**What to work on**:
Copy the entries below verbatim, from the line containing "Click the caret arrow on the Color dropdown" through the last line of the entries, and omit the pictures from the output.

— START OF Given data —

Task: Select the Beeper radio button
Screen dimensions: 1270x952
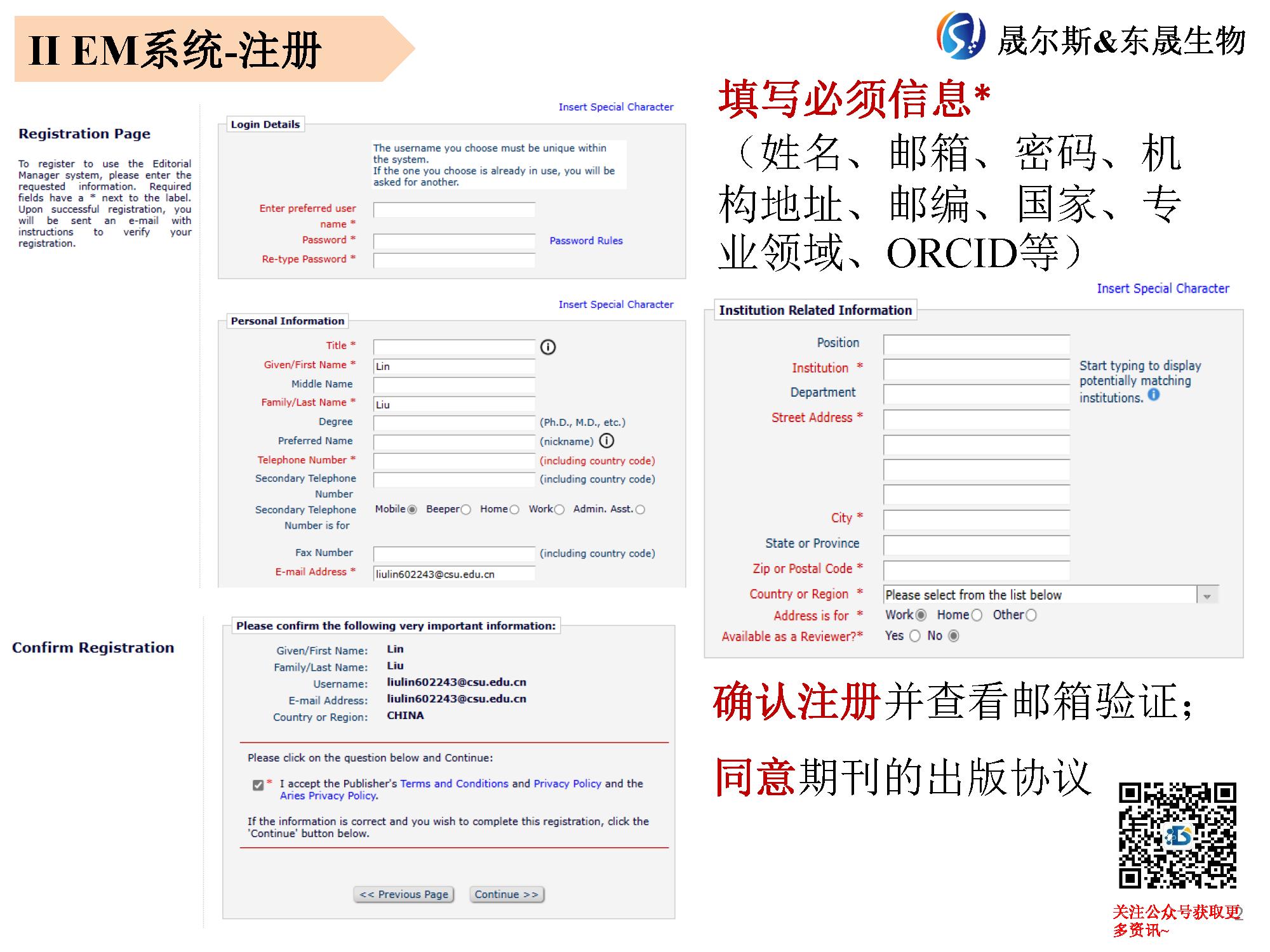Action: [466, 510]
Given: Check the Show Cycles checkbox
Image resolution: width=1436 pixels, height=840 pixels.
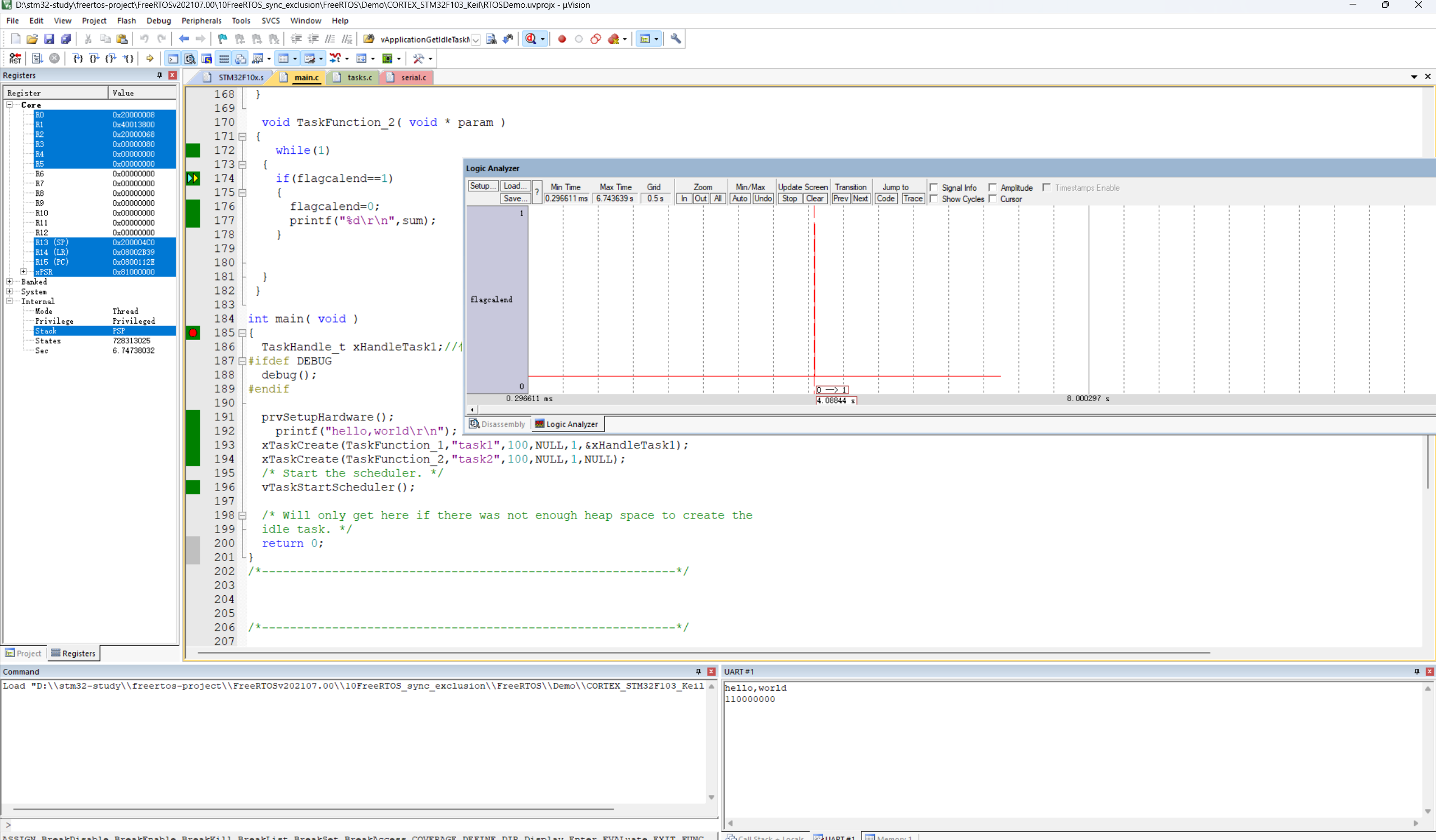Looking at the screenshot, I should [934, 199].
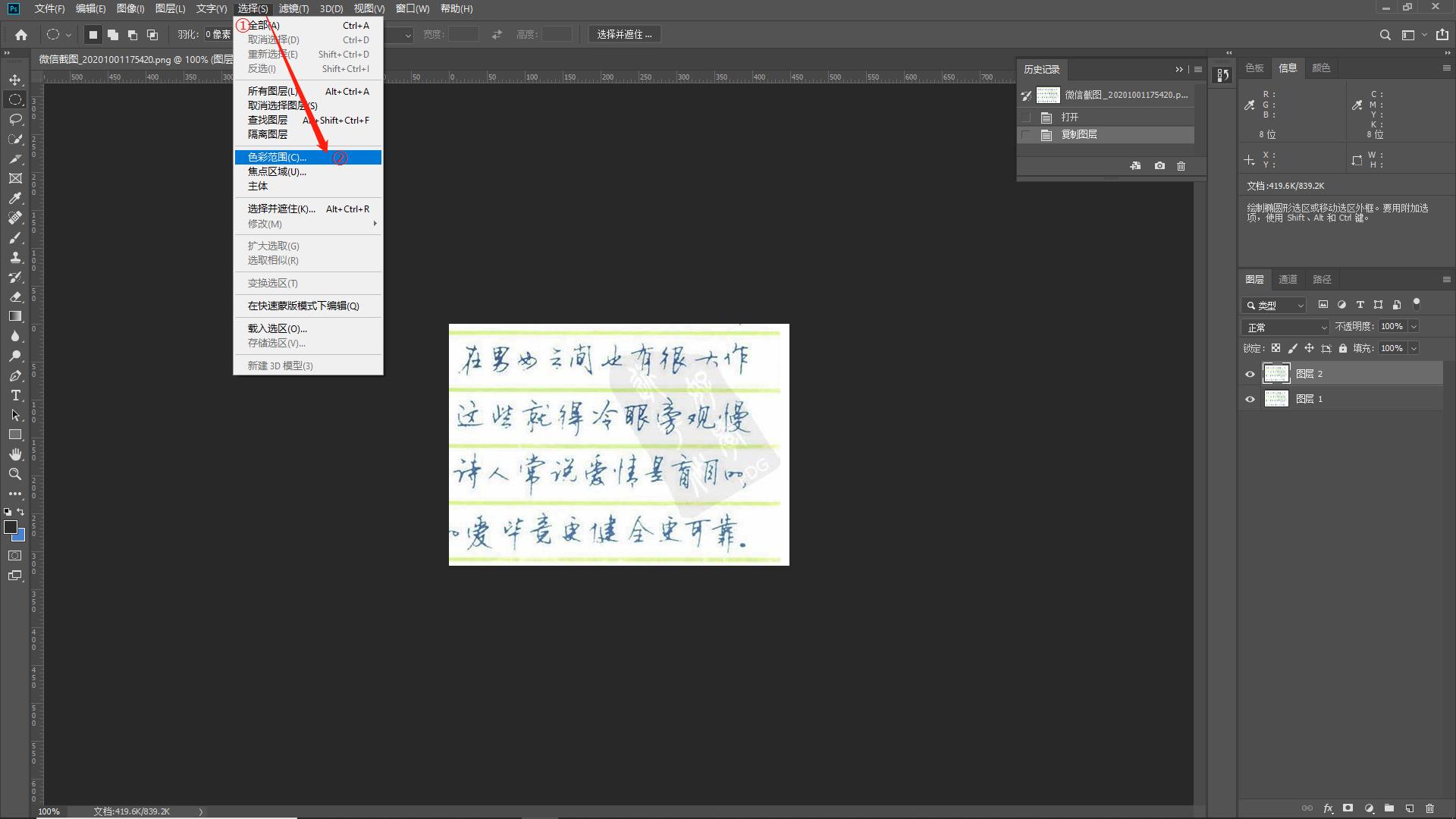The height and width of the screenshot is (819, 1456).
Task: Create new snapshot in History panel
Action: 1159,166
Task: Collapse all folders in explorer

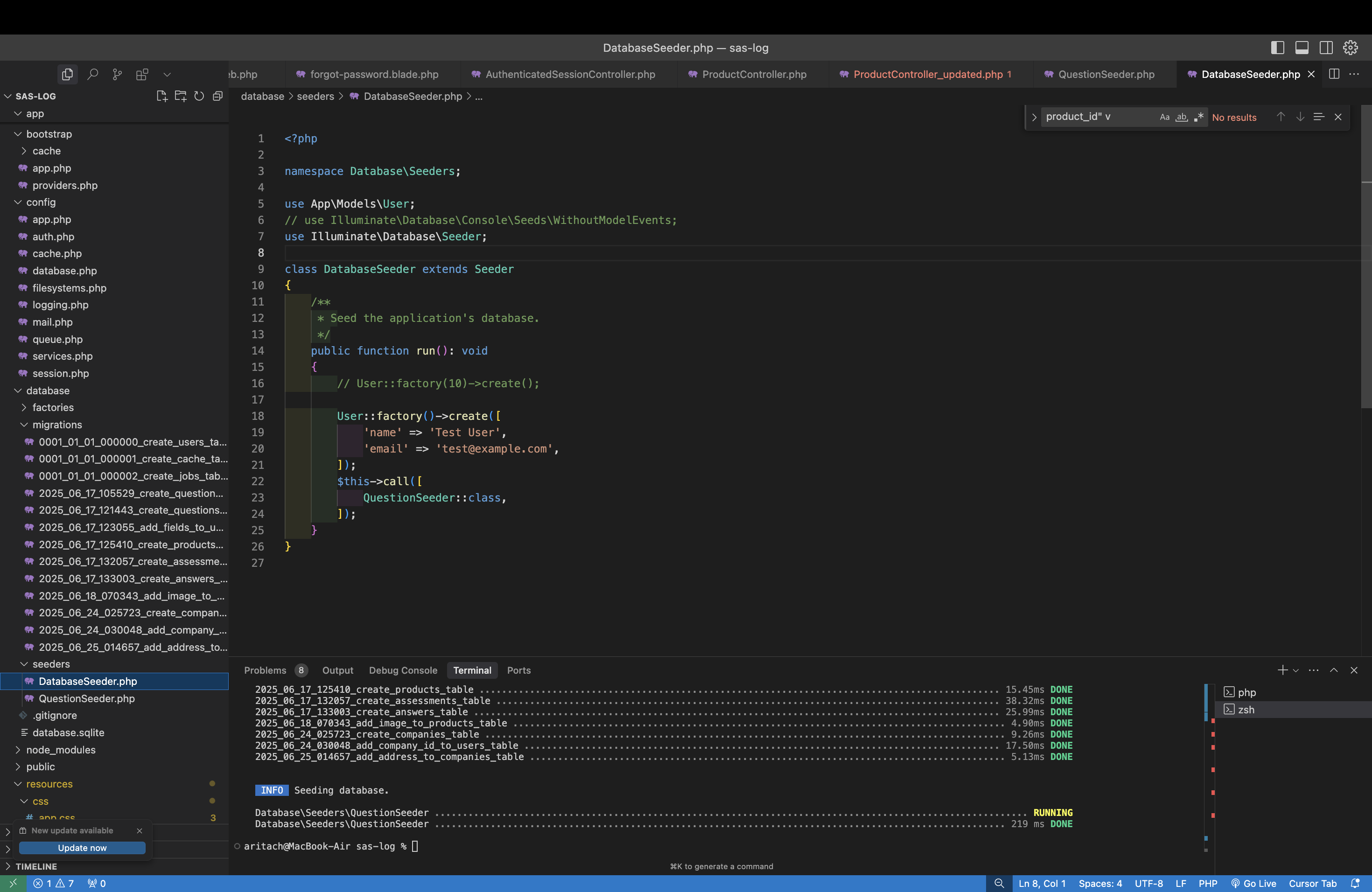Action: (x=217, y=96)
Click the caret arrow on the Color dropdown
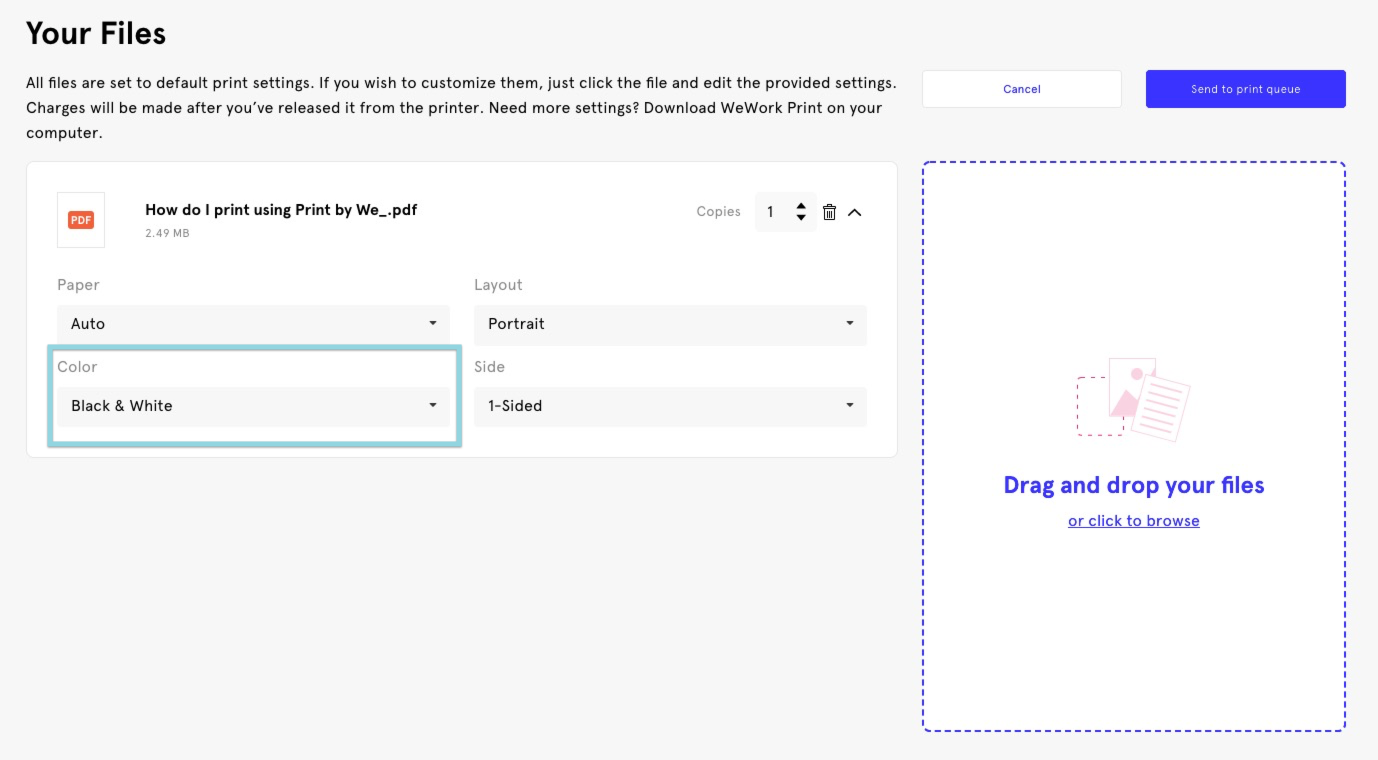This screenshot has height=760, width=1378. point(433,406)
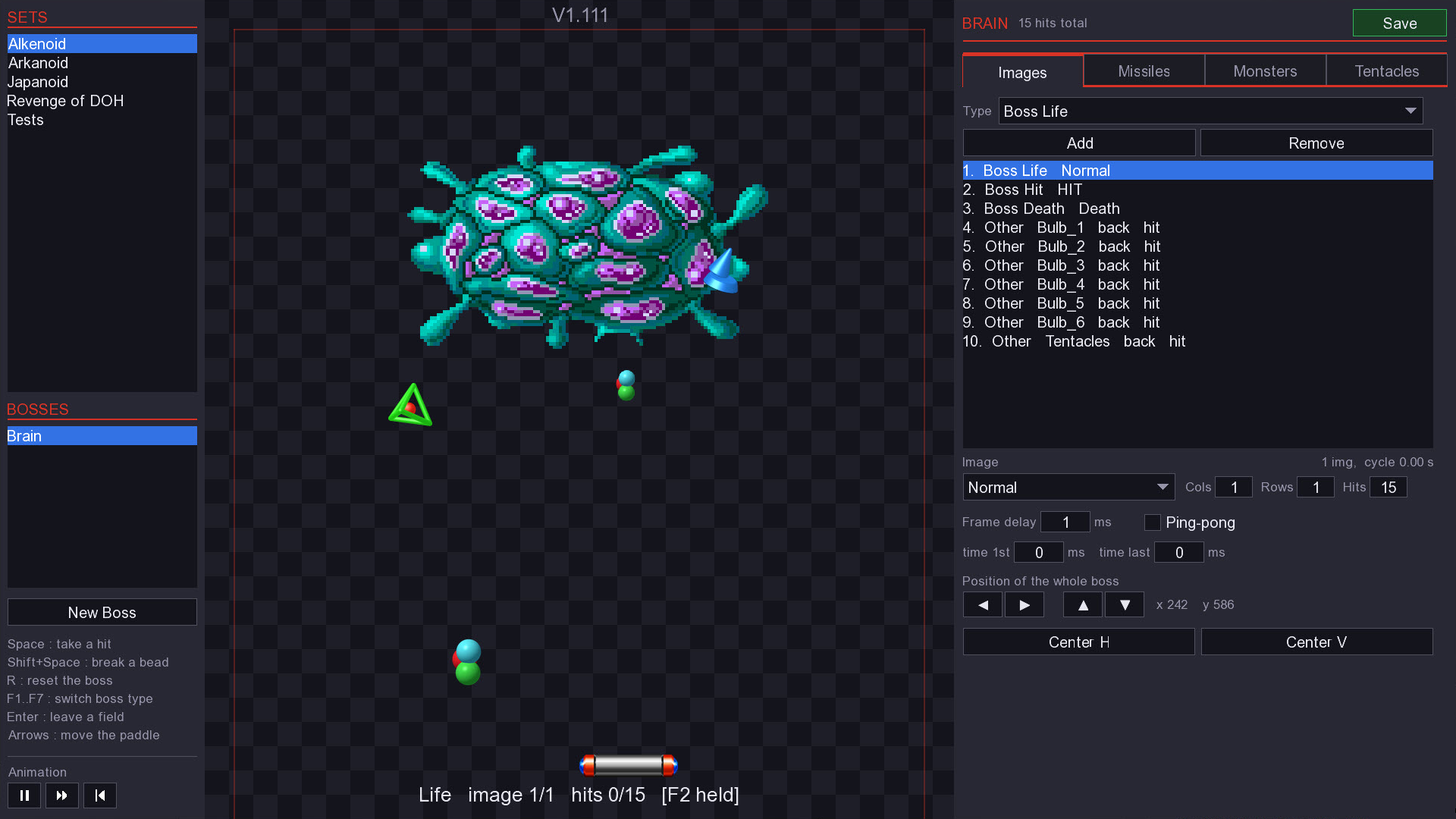This screenshot has height=819, width=1456.
Task: Open the Type Boss Life dropdown
Action: 1210,111
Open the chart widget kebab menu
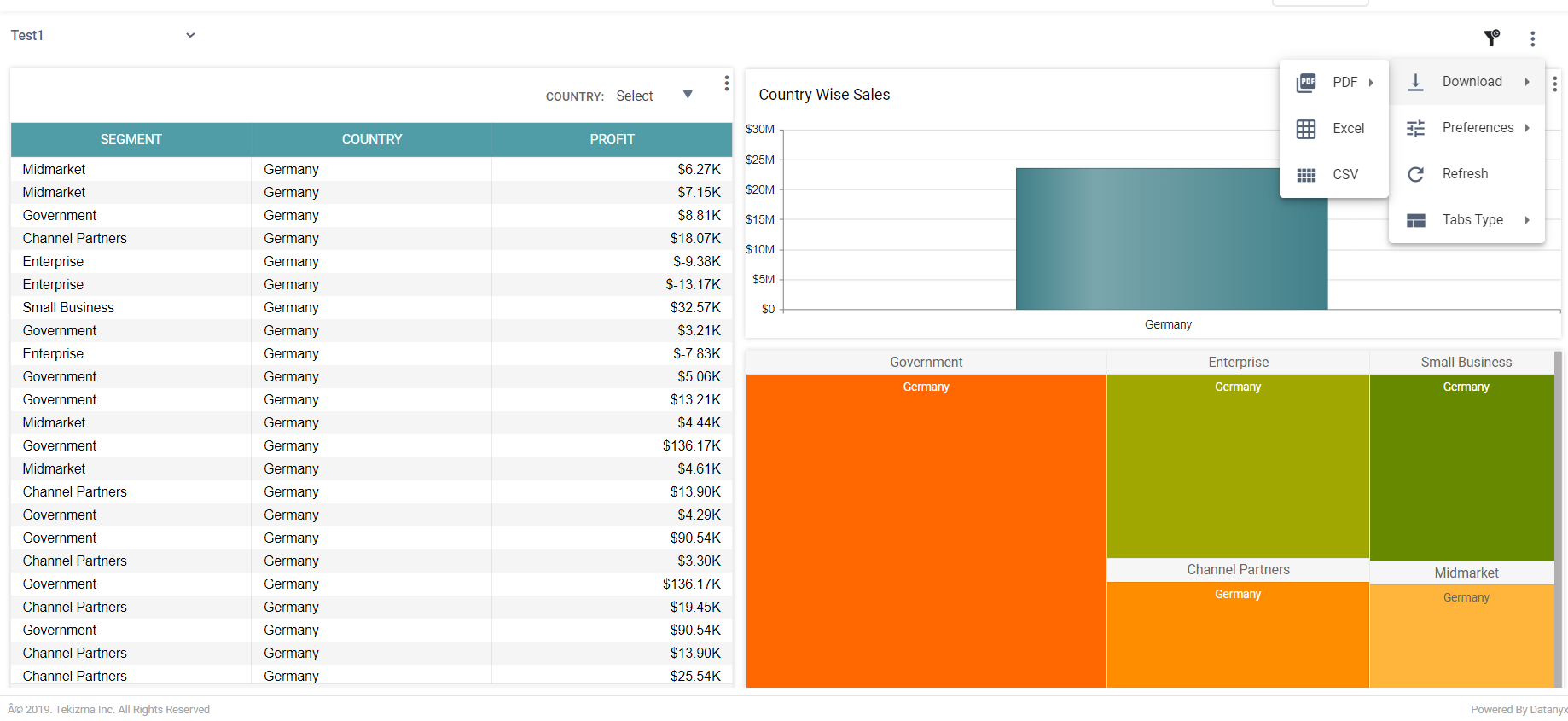The width and height of the screenshot is (1568, 721). 1554,84
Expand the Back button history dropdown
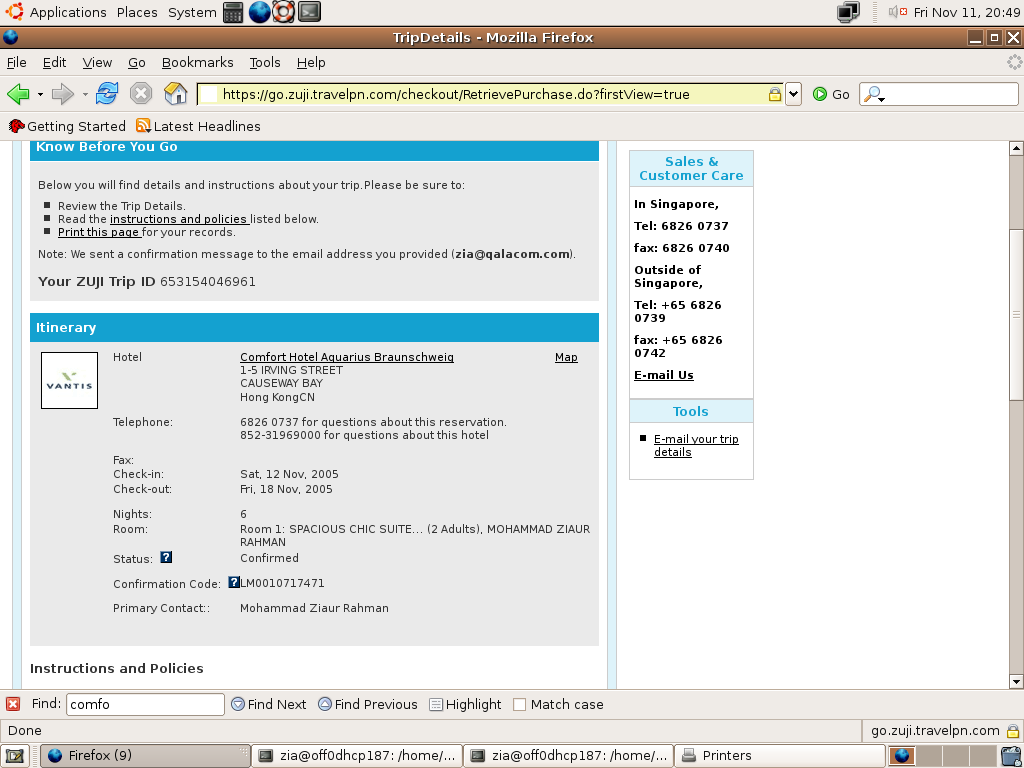The height and width of the screenshot is (768, 1024). pyautogui.click(x=40, y=95)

— END OF Given data —

**Exercise result**:
Click the caret arrow on the Color dropdown
This screenshot has height=760, width=1378. point(433,406)
This screenshot has height=819, width=1456.
Task: Open the Type Boss Life dropdown
Action: 1210,111
Open the chart widget kebab menu
The width and height of the screenshot is (1568, 721). 1554,84
Expand the Back button history dropdown
The height and width of the screenshot is (768, 1024). pyautogui.click(x=40, y=95)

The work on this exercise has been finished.